◆ **WHAT IS NEEDED**:
Copy the records. Keep every line exactly as it is.

◆ **EXTRACTED MATERIAL**:
——
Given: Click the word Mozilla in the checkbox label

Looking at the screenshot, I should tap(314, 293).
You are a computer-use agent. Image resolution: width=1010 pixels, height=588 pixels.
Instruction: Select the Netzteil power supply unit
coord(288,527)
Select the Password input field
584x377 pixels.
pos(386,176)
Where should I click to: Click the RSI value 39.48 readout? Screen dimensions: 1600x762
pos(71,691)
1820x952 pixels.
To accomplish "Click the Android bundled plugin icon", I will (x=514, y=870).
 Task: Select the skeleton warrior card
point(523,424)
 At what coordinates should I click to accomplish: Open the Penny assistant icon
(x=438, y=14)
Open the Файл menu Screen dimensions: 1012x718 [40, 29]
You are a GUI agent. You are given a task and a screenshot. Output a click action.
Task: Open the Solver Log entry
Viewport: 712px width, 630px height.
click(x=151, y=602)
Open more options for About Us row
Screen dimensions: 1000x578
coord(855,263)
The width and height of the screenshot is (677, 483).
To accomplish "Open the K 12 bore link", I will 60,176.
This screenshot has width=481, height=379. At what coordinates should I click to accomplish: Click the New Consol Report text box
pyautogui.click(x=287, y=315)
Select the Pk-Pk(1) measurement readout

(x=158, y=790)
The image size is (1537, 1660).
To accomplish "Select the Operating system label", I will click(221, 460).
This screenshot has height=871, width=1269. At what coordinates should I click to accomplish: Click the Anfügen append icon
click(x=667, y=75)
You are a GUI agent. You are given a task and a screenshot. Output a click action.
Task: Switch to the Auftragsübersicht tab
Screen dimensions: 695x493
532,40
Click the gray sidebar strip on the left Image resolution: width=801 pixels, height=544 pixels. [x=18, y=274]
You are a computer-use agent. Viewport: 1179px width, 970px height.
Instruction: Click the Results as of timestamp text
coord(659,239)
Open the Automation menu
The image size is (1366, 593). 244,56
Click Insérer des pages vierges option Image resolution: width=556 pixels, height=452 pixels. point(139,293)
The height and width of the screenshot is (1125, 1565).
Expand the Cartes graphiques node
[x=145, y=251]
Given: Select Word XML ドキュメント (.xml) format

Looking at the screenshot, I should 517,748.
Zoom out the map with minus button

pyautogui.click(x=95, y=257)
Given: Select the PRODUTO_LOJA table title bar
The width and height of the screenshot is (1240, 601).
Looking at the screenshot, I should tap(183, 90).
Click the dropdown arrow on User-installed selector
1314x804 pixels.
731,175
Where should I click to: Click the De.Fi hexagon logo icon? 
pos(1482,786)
——
◆ **RESPONSE**:
Given: Click the word Mozilla in the checkbox label

Looking at the screenshot, I should tap(314, 293).
You are a computer-use agent. Image resolution: width=1010 pixels, height=588 pixels.
Instruction: Select the Netzteil power supply unit
coord(288,527)
Select the Password input field
584x377 pixels.
pos(386,176)
Where should I click to: Click the RSI value 39.48 readout? Screen dimensions: 1600x762
pos(71,691)
1820x952 pixels.
To accomplish "Click the Android bundled plugin icon", I will (x=514, y=870).
 Task: Select the skeleton warrior card
point(523,424)
 At what coordinates should I click to accomplish: Open the Penny assistant icon
(x=438, y=14)
Open the Файл menu Screen dimensions: 1012x718 [40, 29]
You are a GUI agent. You are given a task and a screenshot. Output a click action.
Task: Open the Solver Log entry
Viewport: 712px width, 630px height.
click(x=151, y=602)
Open more options for About Us row
Screen dimensions: 1000x578
coord(855,263)
The width and height of the screenshot is (677, 483).
To accomplish "Open the K 12 bore link", I will 60,176.
This screenshot has width=481, height=379. At what coordinates should I click to accomplish: Click the New Consol Report text box
pyautogui.click(x=287, y=315)
Select the Pk-Pk(1) measurement readout

(x=158, y=790)
The image size is (1537, 1660).
To accomplish "Select the Operating system label", I will click(221, 460).
This screenshot has height=871, width=1269. At what coordinates should I click to accomplish: Click the Anfügen append icon
click(x=667, y=75)
You are a GUI agent. You are given a task and a screenshot. Output a click action.
Task: Switch to the Auftragsübersicht tab
Screen dimensions: 695x493
532,40
Click the gray sidebar strip on the left Image resolution: width=801 pixels, height=544 pixels. [x=18, y=274]
You are a computer-use agent. Viewport: 1179px width, 970px height.
Instruction: Click the Results as of timestamp text
coord(659,239)
Open the Automation menu
The image size is (1366, 593). 244,56
Click Insérer des pages vierges option Image resolution: width=556 pixels, height=452 pixels. point(139,293)
The height and width of the screenshot is (1125, 1565).
Expand the Cartes graphiques node
[x=145, y=251]
Given: Select Word XML ドキュメント (.xml) format

Looking at the screenshot, I should 517,748.
Zoom out the map with minus button

pyautogui.click(x=95, y=257)
Given: Select the PRODUTO_LOJA table title bar
The width and height of the screenshot is (1240, 601).
Looking at the screenshot, I should tap(183, 90).
Click the dropdown arrow on User-installed selector
1314x804 pixels.
731,175
Where should I click to: Click the De.Fi hexagon logo icon? 
pos(1482,786)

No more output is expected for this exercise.